§ Stored records:
----

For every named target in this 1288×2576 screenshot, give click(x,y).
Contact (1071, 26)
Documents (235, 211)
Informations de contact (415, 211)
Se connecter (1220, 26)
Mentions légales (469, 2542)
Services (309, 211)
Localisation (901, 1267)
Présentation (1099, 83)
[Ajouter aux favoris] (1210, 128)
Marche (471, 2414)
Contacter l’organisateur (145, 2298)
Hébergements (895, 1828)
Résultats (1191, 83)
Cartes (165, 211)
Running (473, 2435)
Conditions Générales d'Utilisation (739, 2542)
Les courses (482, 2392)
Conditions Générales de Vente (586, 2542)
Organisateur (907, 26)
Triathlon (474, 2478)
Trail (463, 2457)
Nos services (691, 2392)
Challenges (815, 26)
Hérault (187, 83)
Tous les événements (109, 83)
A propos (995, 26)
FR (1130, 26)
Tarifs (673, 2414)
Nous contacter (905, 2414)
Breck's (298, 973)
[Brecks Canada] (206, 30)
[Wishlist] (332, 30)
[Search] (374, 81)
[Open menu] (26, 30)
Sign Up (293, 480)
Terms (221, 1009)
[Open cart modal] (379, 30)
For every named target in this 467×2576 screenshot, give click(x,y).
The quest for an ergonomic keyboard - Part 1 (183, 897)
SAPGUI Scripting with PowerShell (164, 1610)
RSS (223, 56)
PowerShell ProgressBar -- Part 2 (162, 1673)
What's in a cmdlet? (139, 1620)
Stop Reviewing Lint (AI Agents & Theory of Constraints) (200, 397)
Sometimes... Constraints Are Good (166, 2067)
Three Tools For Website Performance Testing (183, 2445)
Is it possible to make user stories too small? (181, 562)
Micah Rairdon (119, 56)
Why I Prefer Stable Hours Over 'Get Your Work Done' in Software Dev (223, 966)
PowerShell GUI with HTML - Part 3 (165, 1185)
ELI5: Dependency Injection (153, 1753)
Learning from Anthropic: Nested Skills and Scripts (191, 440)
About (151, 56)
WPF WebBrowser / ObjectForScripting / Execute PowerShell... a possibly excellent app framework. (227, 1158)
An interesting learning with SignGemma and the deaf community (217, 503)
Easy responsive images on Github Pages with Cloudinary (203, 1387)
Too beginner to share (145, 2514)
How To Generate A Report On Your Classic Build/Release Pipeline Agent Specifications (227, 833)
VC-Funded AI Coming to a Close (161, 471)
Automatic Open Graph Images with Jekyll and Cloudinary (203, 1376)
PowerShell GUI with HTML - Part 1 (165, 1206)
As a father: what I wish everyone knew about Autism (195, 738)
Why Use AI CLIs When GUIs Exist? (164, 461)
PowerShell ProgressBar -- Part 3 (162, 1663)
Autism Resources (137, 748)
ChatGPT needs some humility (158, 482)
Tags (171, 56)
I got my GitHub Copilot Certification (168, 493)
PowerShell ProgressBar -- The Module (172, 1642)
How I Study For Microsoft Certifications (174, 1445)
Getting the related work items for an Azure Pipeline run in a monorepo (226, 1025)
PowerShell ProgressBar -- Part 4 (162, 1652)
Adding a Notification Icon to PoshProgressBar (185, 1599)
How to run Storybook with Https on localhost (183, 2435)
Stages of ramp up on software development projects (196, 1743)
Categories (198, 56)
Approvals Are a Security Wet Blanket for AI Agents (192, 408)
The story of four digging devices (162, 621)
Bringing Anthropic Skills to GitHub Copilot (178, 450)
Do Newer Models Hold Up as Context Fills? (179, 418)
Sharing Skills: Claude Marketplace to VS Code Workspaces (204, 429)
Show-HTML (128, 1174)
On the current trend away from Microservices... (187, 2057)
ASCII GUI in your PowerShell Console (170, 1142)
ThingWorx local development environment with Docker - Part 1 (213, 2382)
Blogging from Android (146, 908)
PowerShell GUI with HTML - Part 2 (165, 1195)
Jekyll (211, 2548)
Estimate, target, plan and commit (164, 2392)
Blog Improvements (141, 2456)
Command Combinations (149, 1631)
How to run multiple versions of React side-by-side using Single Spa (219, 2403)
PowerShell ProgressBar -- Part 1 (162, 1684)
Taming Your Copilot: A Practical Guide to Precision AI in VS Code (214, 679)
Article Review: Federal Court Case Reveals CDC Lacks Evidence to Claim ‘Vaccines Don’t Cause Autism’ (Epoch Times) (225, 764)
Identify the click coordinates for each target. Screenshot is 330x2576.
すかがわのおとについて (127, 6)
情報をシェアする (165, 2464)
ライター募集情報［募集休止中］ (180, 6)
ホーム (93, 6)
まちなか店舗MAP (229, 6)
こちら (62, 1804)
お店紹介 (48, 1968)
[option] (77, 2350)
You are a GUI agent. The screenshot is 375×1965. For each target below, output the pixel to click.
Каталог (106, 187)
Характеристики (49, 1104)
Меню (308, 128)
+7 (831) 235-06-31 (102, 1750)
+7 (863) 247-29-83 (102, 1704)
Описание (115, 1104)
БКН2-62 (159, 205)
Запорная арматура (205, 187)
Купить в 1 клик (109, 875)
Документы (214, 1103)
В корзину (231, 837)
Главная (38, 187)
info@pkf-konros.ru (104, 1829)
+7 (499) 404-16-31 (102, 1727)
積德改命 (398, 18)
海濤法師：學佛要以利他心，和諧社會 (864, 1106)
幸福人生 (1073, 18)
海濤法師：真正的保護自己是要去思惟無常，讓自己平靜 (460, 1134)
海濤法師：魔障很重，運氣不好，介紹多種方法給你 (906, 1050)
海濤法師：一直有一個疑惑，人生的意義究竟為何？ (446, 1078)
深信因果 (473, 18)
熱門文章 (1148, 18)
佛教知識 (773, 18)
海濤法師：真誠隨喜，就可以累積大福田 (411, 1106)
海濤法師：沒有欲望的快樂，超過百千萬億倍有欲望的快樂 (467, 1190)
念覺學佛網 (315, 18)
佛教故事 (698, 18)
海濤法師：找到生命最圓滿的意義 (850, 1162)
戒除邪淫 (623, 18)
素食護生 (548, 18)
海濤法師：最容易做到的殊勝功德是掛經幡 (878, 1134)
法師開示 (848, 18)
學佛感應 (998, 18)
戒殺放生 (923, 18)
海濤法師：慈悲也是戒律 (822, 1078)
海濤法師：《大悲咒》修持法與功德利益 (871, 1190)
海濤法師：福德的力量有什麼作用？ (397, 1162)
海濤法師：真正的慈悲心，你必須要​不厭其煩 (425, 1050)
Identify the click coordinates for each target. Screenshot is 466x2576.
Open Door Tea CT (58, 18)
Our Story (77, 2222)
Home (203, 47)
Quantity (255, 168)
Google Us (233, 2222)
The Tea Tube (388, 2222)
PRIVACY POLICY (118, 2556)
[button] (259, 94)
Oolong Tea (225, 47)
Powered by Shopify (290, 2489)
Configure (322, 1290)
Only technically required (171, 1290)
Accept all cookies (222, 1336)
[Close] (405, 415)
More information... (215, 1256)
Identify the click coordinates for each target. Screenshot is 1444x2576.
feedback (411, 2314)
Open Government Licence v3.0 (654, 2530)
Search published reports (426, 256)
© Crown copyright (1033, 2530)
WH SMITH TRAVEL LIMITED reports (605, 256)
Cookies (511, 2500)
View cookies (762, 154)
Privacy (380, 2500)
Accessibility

----

§ Prompt: Pull every line with the word "coordinates" from the data.

§ Task output:
Identify the click coordinates for each target. Screenshot is 330x2576.
Identify the click coordinates for each target. Screenshot is 466x2576.
Identify the click coordinates for each target. Screenshot is 1444x2576.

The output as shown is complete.